Semantic lexicon

Last updated
A visual representation of a Semantic Lexicon Hierarchical Model Mental Lexicon.png
A visual representation of a Semantic Lexicon

A semantic lexicon is a digital dictionary of words labeled with semantic classes so associations can be drawn between words that have not previously been encountered. [1] Semantic lexicons are built upon semantic networks, which represent the semantic relations between words. The difference between a semantic lexicon and a semantic network is that a semantic lexicon has definitions for each word, or a "gloss". [2]

Contents

Structure

Semantic lexicons are made up of lexical entries. These entries are not orthographic, but semantic, eliminating issues of homonymy and polysemy. These lexical entries are interconnected with semantic relations, such as hyperonymy, hyponymy, meronymy, or troponymy. Synonymous entries are grouped together in what the Princeton WordNet calls "synsets" [2] Most semantic lexicons are made up of four different "sub-nets": [2] nouns, verbs, adjectives, and adverbs, though some researchers have taken steps to add an "artificial node" interconnecting the sub-nets. [3]

Nouns

Nouns are ordered into a taxonomy, structured into a hierarchy where the broadest and most encompassing noun is located at the top, such as "thing", with the nouns becoming more and more specific the further they are from the top. The very top noun in a semantic lexicon is called a unique beginner. [4] The most specific nouns (those that do not have any subordinates), are terminal nodes. [3]

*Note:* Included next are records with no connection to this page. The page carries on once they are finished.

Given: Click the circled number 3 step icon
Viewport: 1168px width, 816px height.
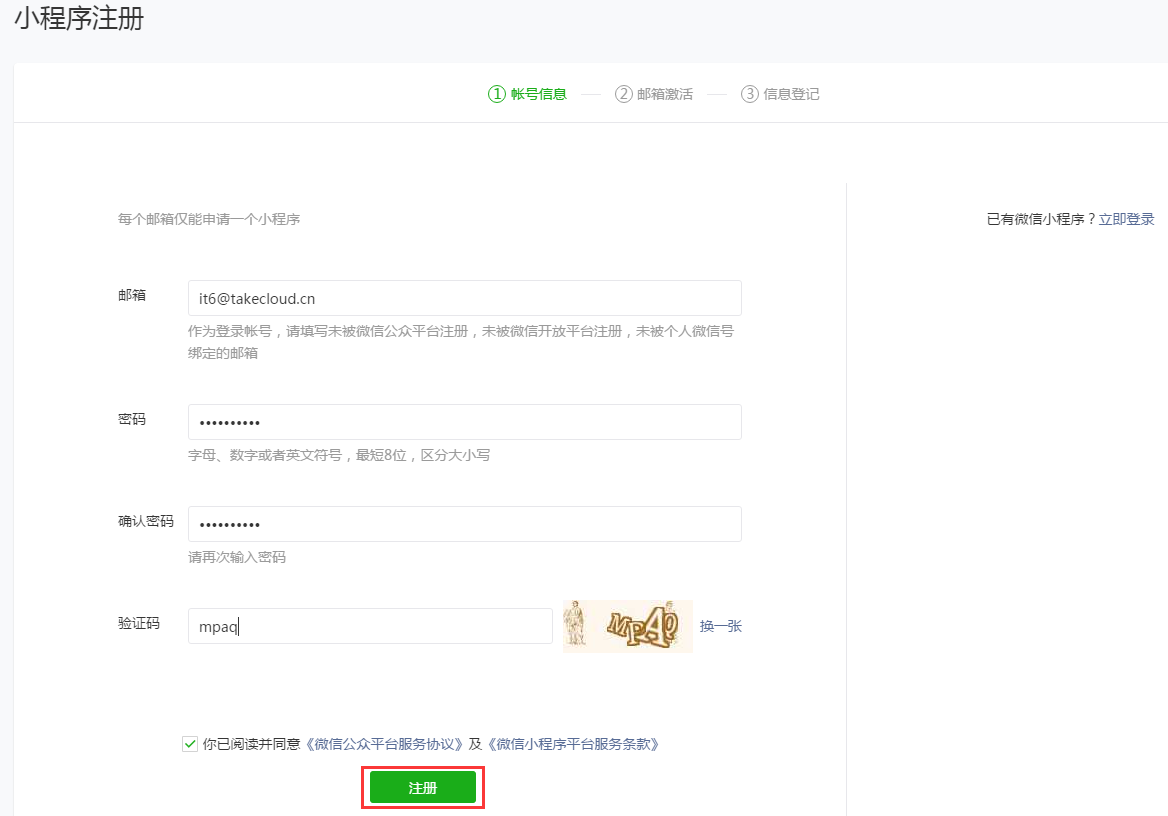Looking at the screenshot, I should 749,94.
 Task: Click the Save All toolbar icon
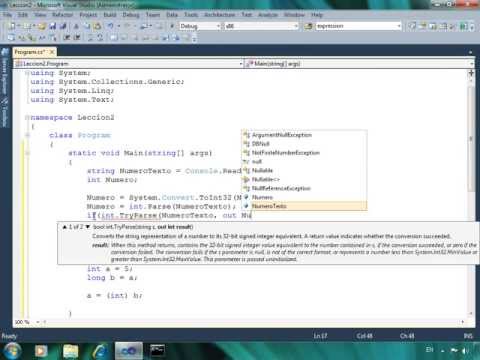coord(63,26)
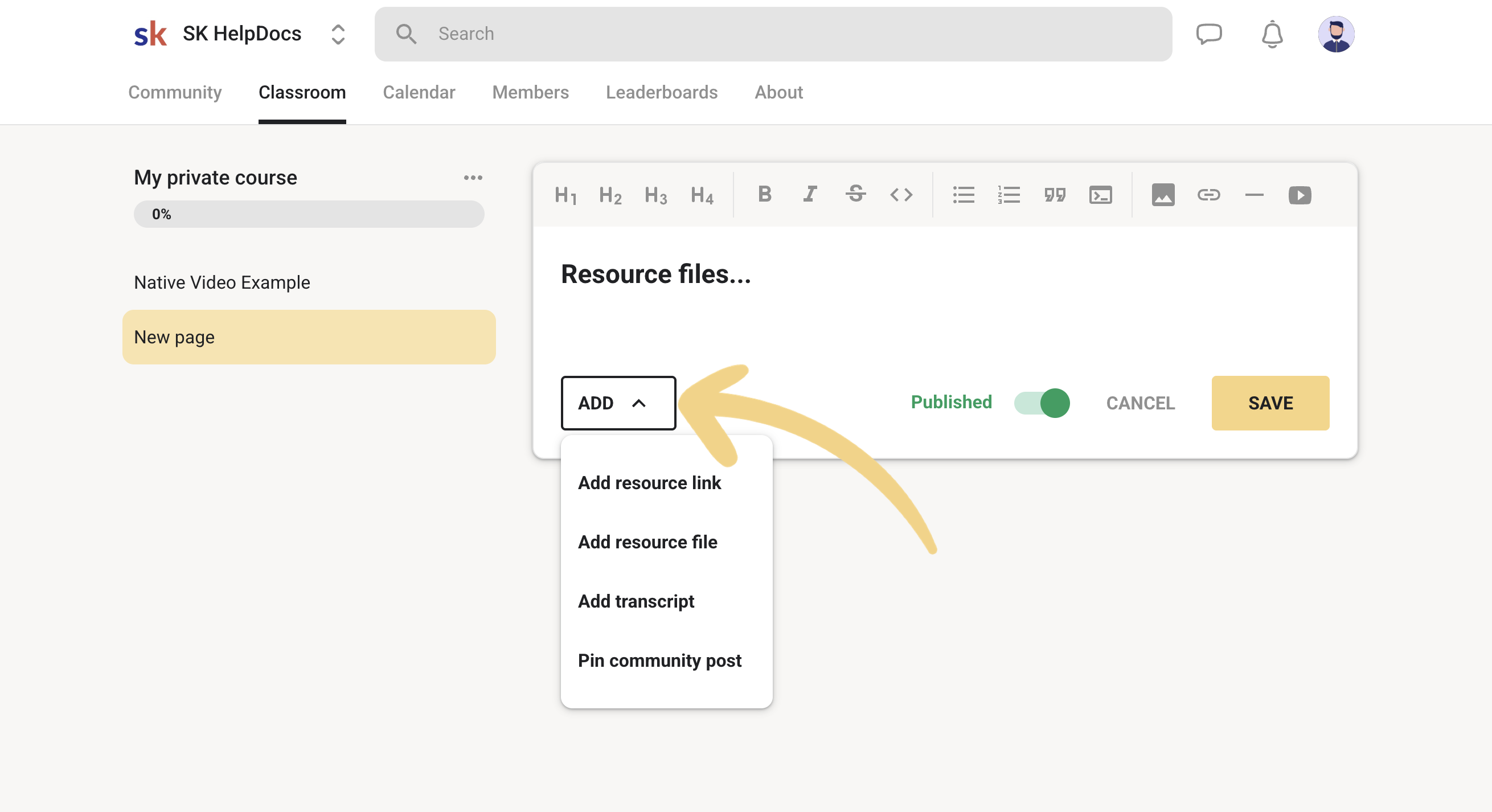
Task: Insert a blockquote
Action: tap(1054, 195)
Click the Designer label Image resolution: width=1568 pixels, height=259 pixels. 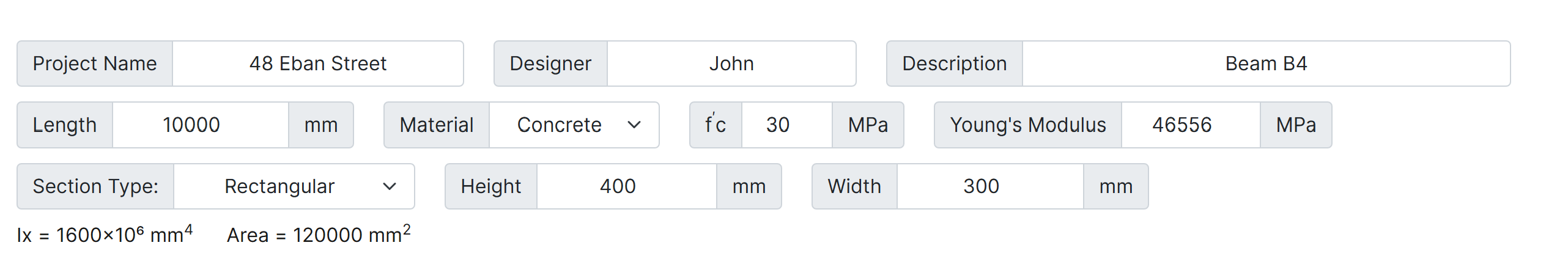point(550,64)
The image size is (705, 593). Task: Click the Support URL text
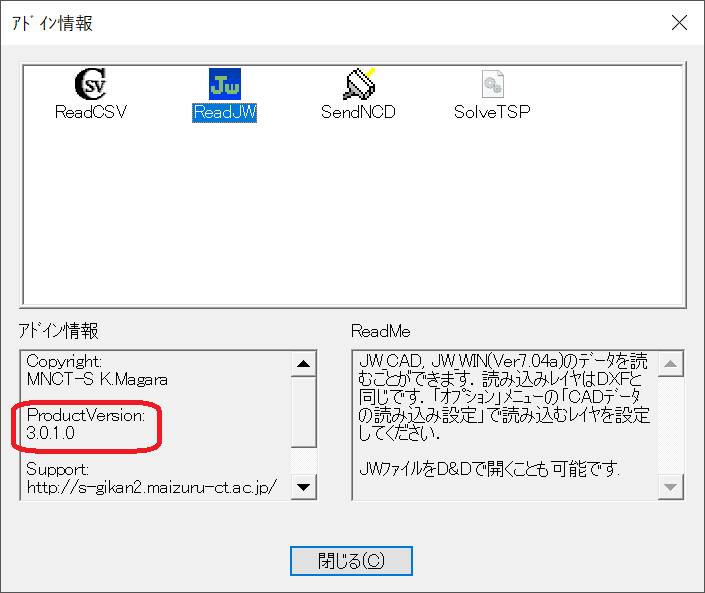[x=152, y=486]
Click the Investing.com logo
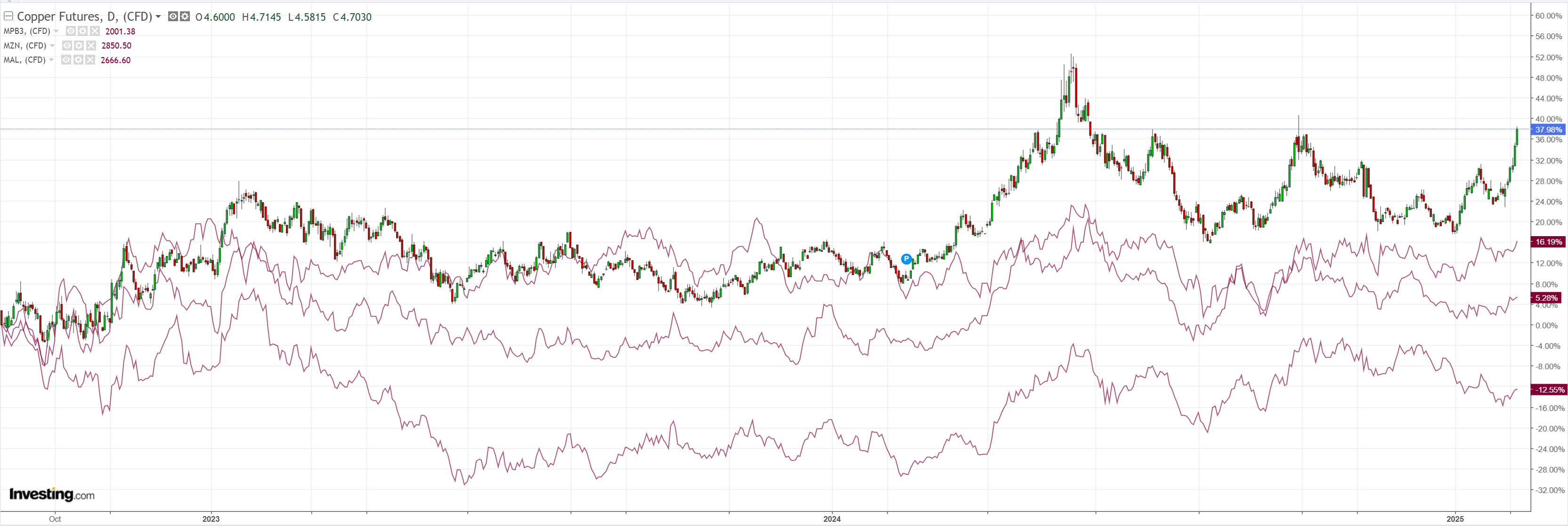 click(52, 494)
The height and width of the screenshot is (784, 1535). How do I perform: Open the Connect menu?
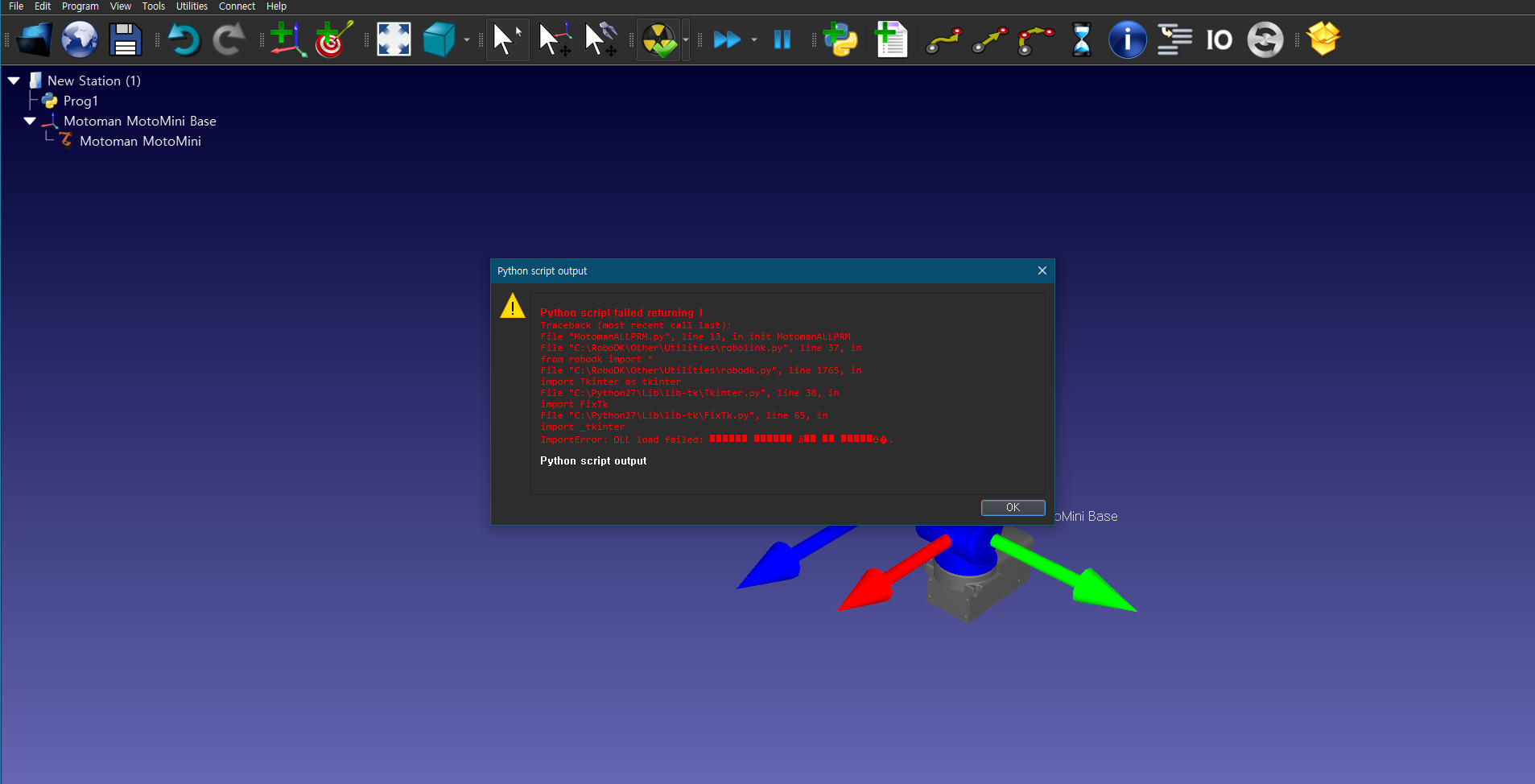tap(237, 6)
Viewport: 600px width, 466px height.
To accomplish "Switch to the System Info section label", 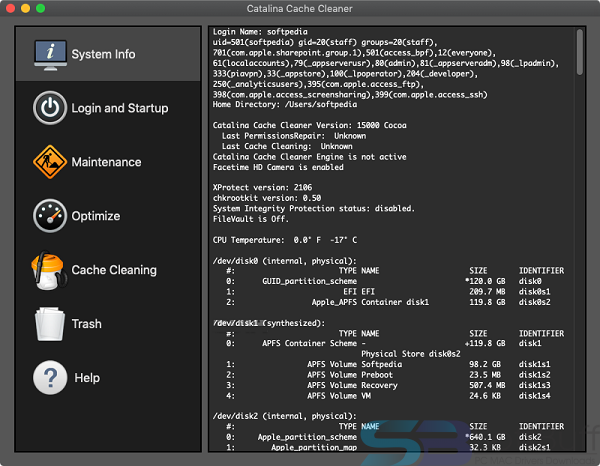I will pyautogui.click(x=103, y=54).
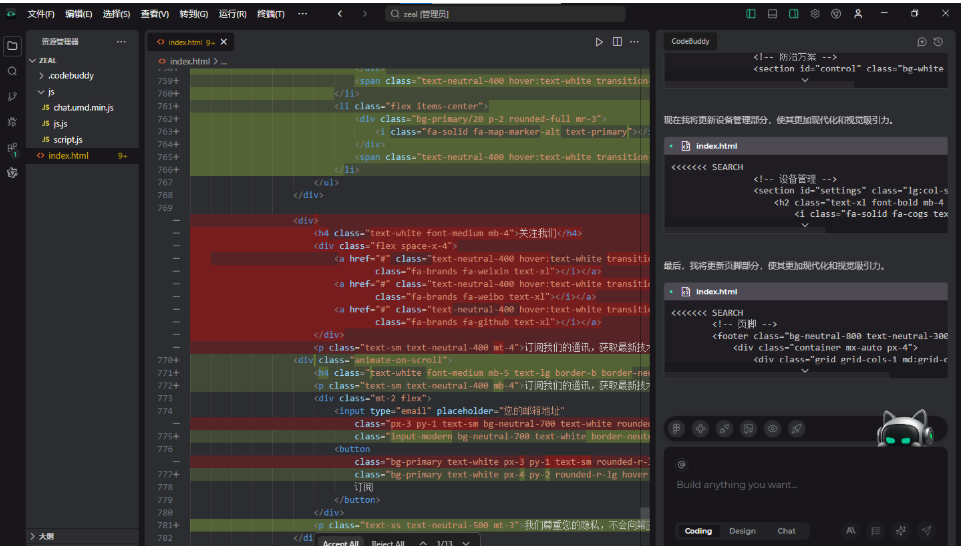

Semantic lexicons also distinguish between types, where a type of something has characteristics of a thing such as a Rhodesian Ridgeback being a type of dog, and instances, where something is an example of said thing, such as Dave Grohl is an instance of a musician. Instances are always terminal nodes because they are solitary and don’t have other words or ontological categories belonging to them. [2]

Semantic lexicons also address meronymy, [5] which is a “part-to-whole” relationship, such as keys are part of a laptop. The necessary attributes that define a specific entry are also necessarily present in that entry’s hyponym. So, if a computer has keys, and a laptop is a type of computer, then a laptop must have keys. However, there are many instances where this distinction can become vague. A good example of this is the item chair. Most would define a chair as having legs and a seat (as in the part one sits on). However, there are some artistic or modern chairs that do not have legs at all. Beanbags also do not have legs, but few would argue that they aren't chairs. Questions like this are the core questions that drive research and work in the fields of taxonomy and ontology.

Verbs

Verb synsets are arranged much like their noun counterparts: the more general and encompassing verbs are near the top of the hierarchy while troponyms (verbs that describe a more specific way of doing something) are grouped beneath. Verb specificity moves along a vector, with the verbs becoming more and more specific in reference to a certain quality. [2] For example. The set "walk / run / sprint" becomes more specific in terms of the speed, and "dislike / hate / abhor" becomes more specific in terms of the intensity of the emotion.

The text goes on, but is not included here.